Find the string "agent" in the data, and copy out each line that has it.

# Records supplied

>>>>

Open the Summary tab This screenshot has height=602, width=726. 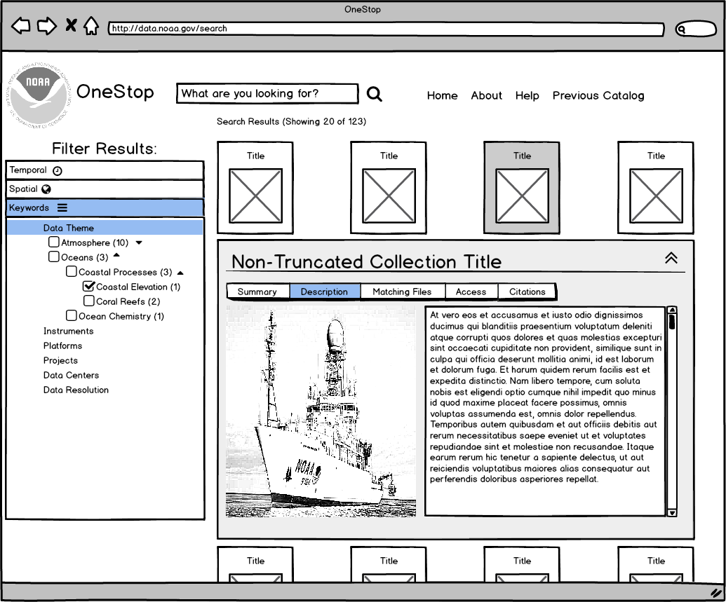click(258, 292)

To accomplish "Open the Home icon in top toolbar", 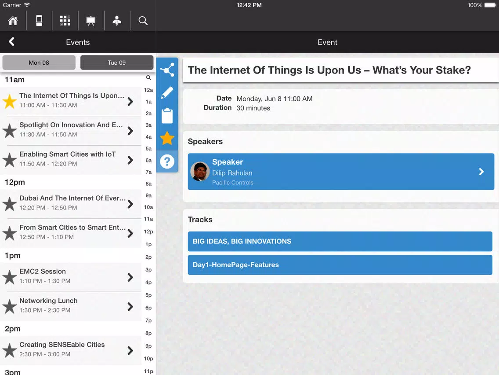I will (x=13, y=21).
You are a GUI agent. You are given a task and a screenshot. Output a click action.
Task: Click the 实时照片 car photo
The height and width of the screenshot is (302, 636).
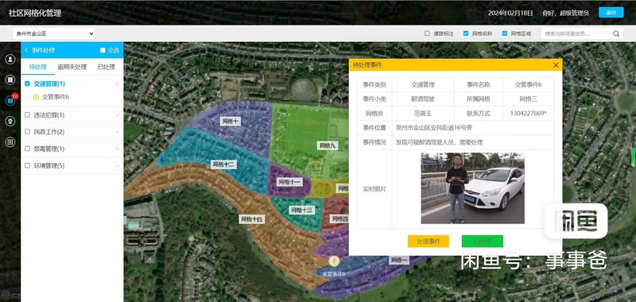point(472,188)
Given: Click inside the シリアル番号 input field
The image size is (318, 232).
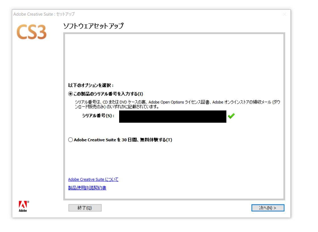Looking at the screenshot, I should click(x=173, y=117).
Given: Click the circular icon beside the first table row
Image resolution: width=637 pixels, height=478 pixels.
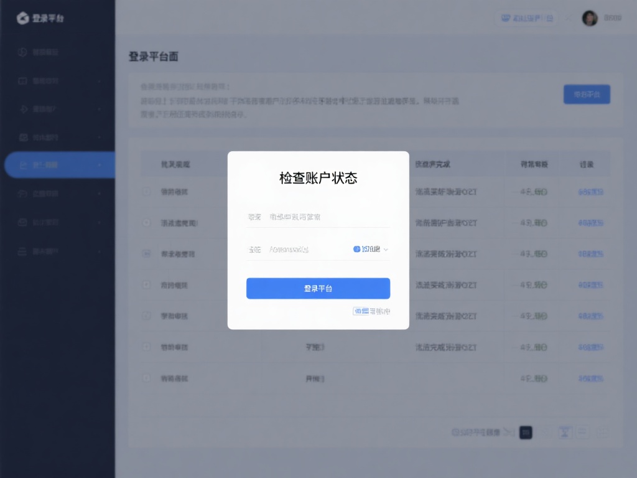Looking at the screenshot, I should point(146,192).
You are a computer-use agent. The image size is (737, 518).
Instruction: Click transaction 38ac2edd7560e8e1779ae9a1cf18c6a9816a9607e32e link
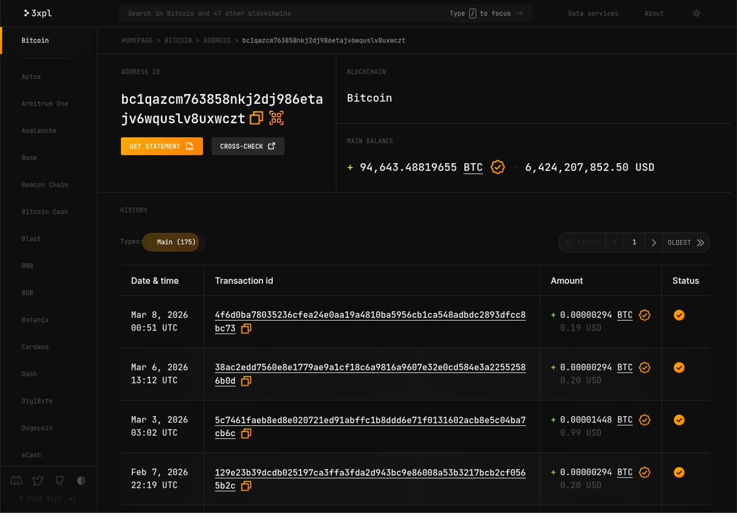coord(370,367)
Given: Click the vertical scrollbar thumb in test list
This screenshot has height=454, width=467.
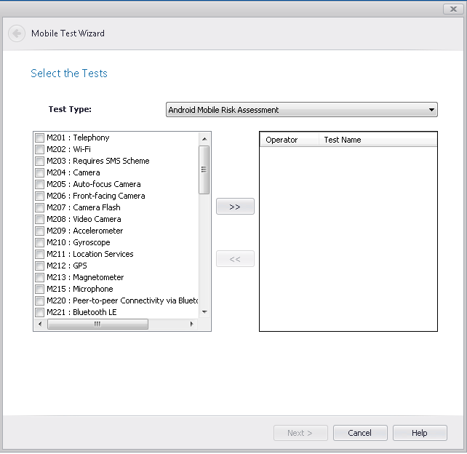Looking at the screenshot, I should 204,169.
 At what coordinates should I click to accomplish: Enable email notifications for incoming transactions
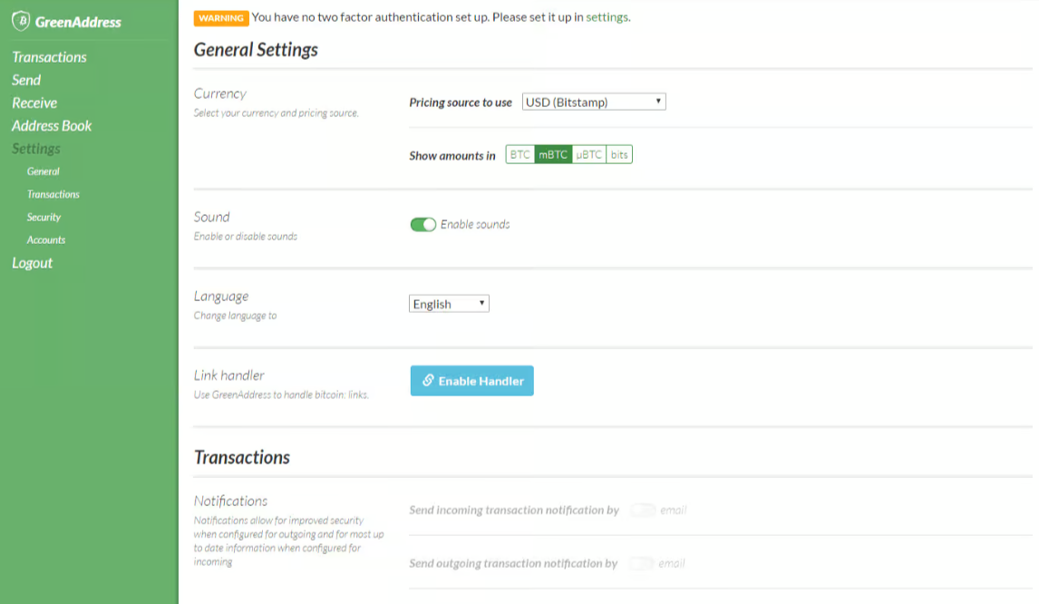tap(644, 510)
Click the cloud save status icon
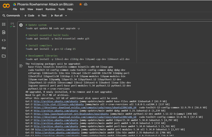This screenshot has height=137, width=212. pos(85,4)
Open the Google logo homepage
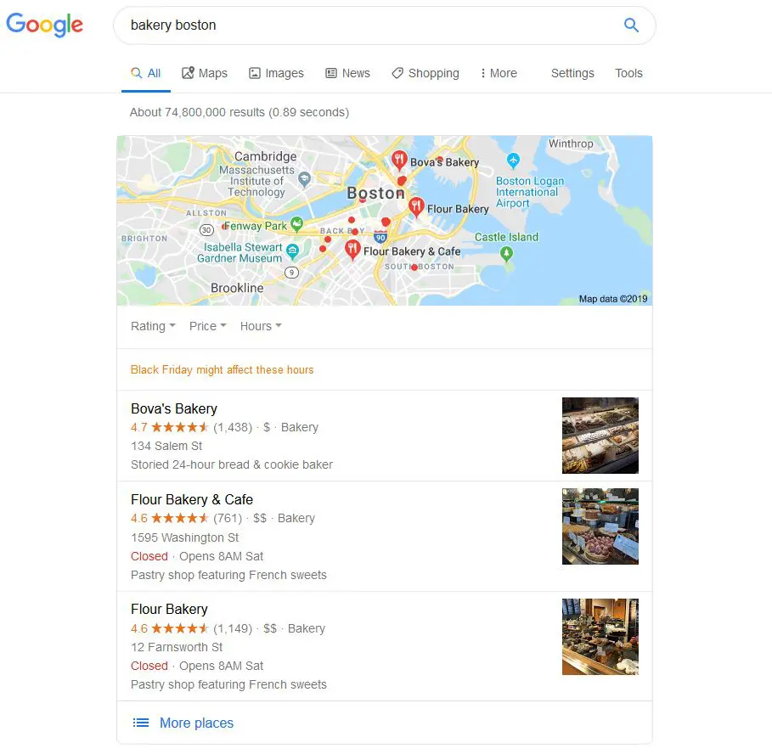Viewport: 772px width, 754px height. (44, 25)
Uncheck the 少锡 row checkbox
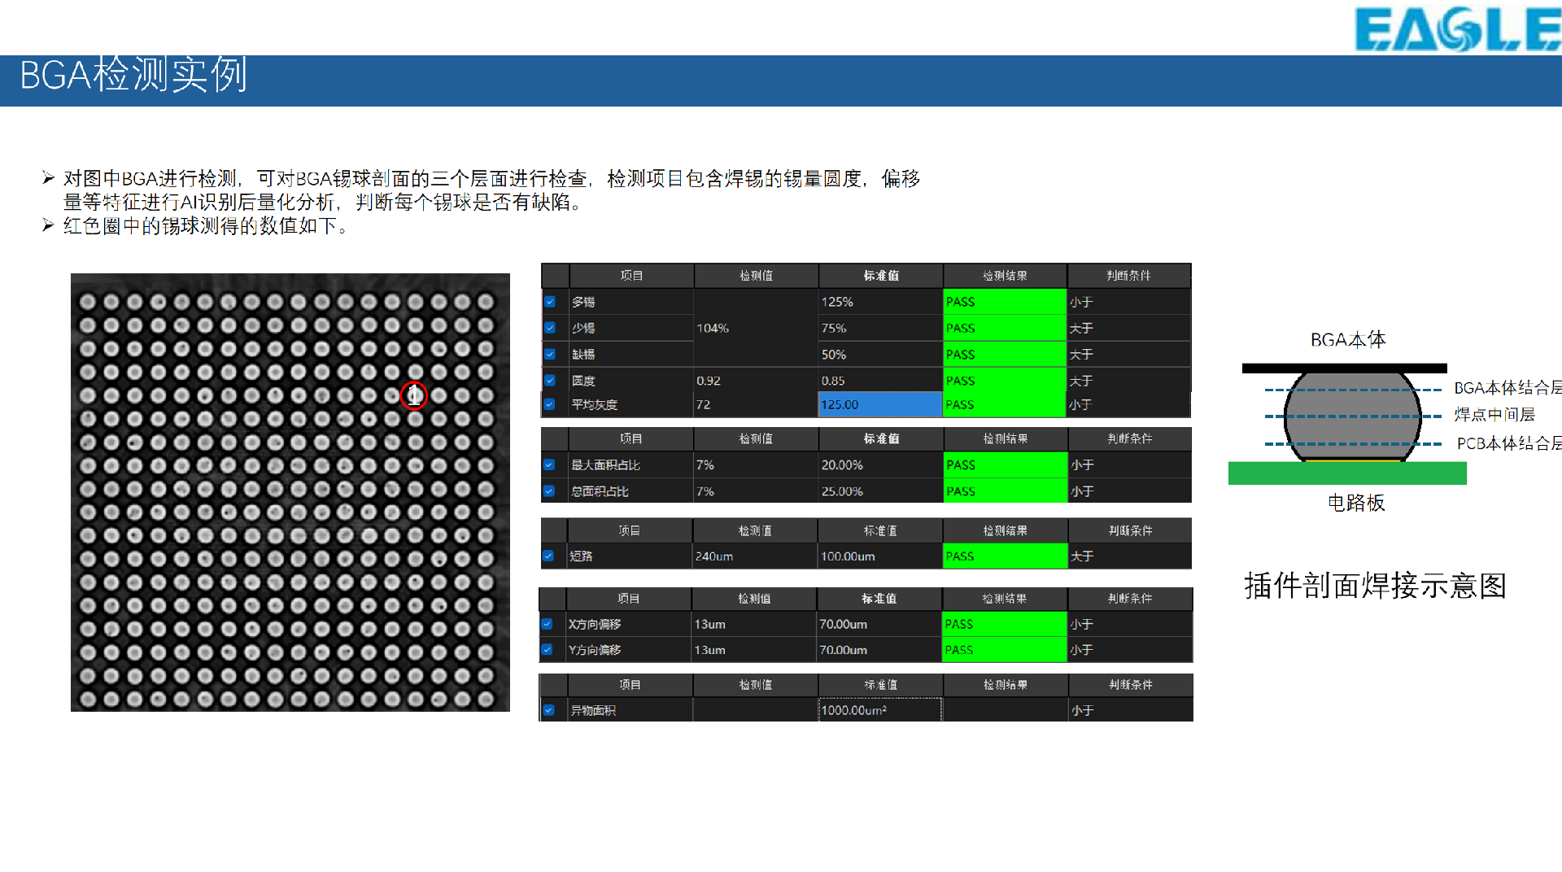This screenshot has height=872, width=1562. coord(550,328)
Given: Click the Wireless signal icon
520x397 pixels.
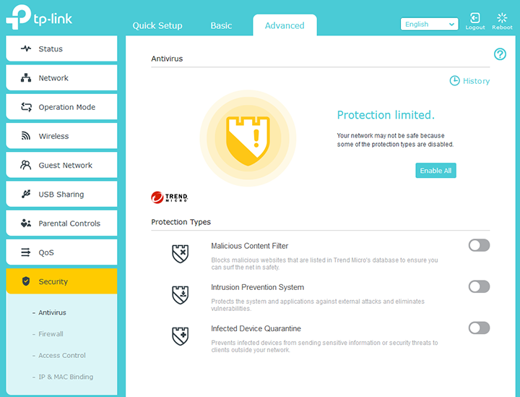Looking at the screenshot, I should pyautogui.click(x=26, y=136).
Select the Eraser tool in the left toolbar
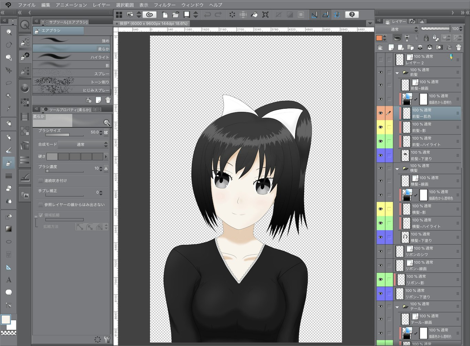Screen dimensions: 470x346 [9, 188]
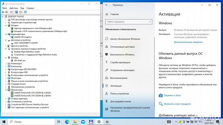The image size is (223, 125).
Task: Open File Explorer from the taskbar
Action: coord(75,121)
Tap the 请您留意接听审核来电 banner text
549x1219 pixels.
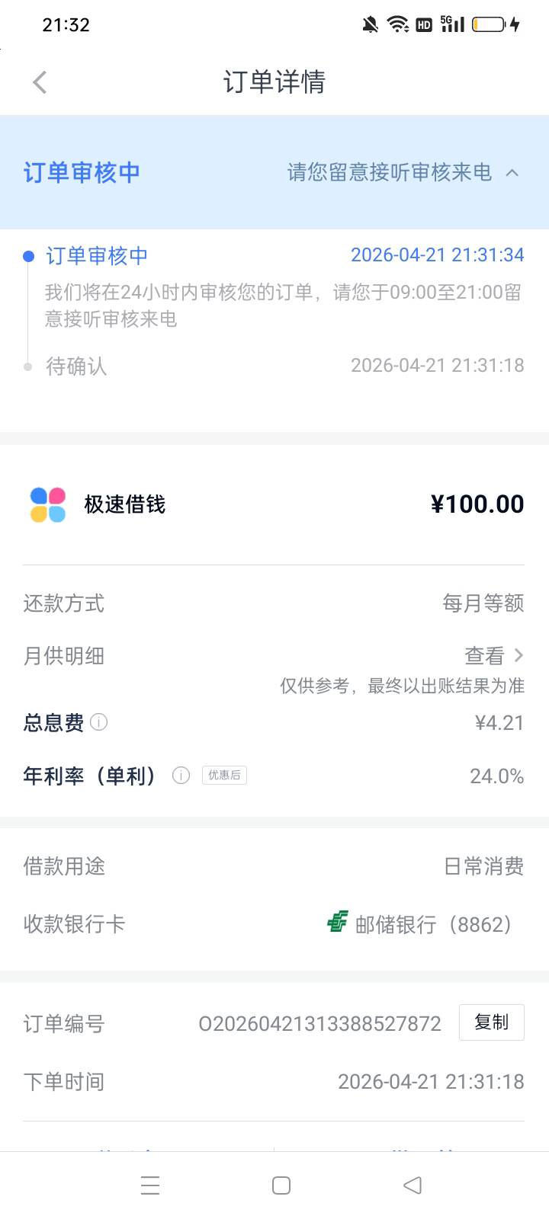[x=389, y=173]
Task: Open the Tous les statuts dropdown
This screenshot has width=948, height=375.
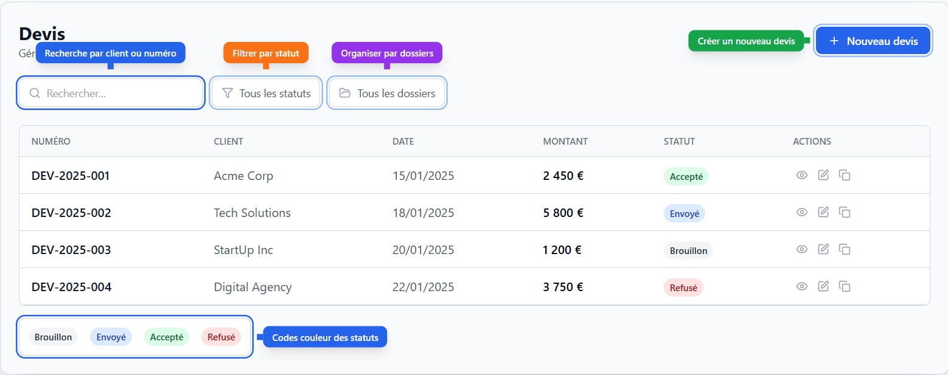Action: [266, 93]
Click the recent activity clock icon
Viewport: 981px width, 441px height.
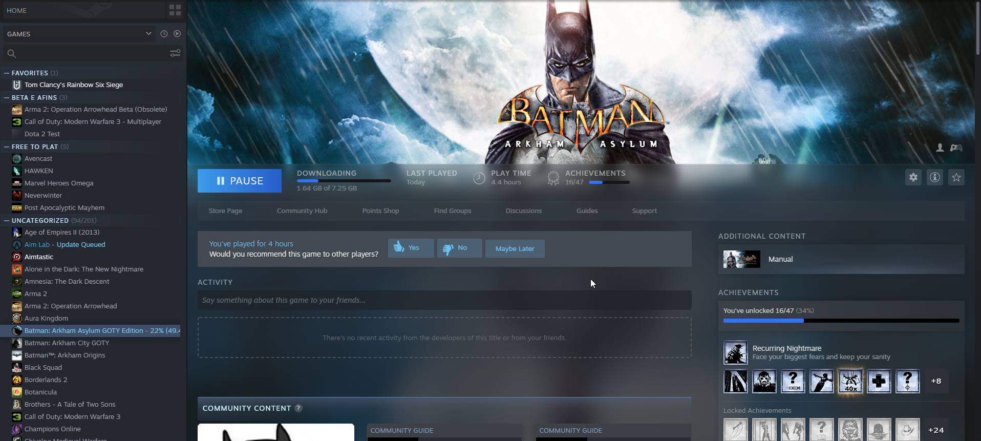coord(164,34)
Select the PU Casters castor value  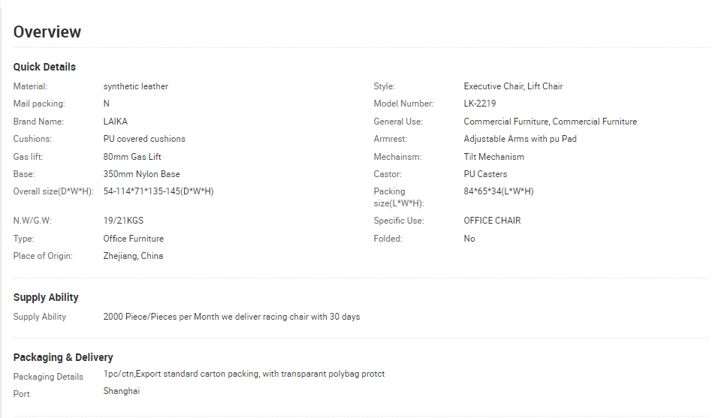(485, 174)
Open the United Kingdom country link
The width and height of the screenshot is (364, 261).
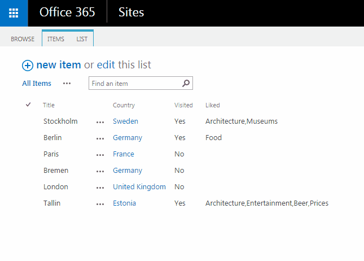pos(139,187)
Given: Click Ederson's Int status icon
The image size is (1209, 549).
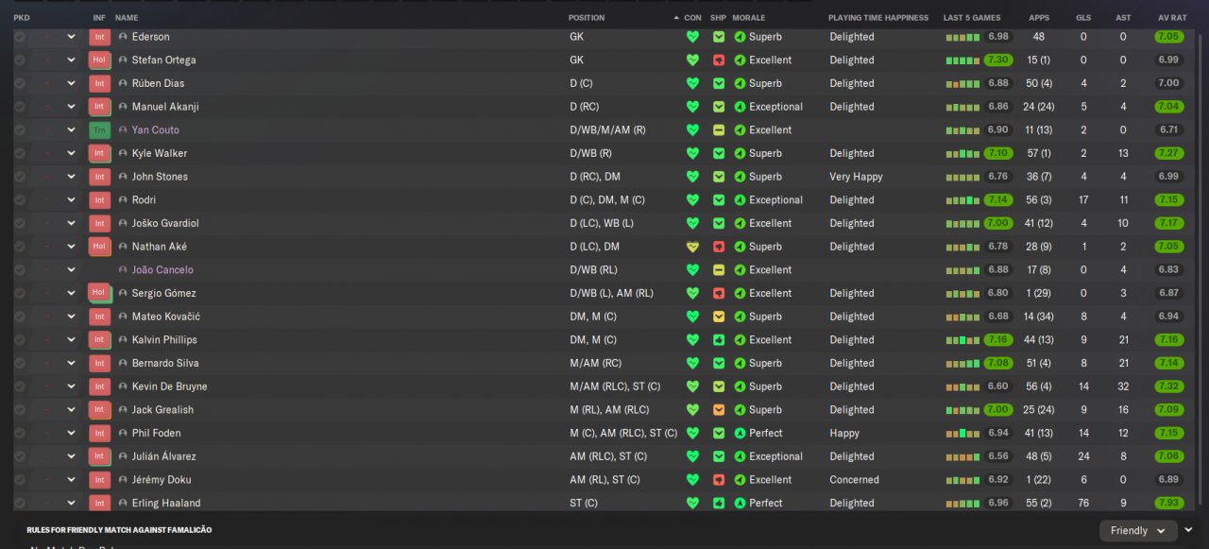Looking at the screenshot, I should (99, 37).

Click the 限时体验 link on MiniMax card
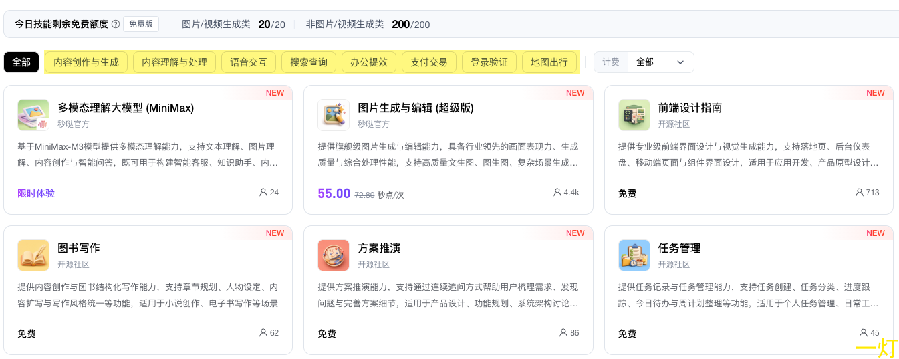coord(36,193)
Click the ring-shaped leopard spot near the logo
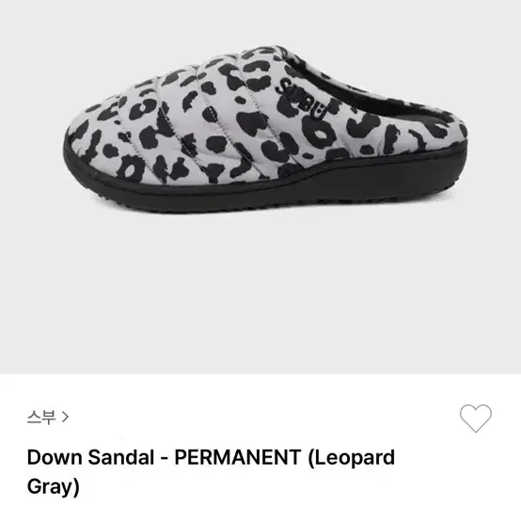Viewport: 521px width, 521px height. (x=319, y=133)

<<<<

# Result below
You are a GUI agent. You are given a task and a screenshot. Output a click action.
You are a computer-use agent. The image size is (737, 518).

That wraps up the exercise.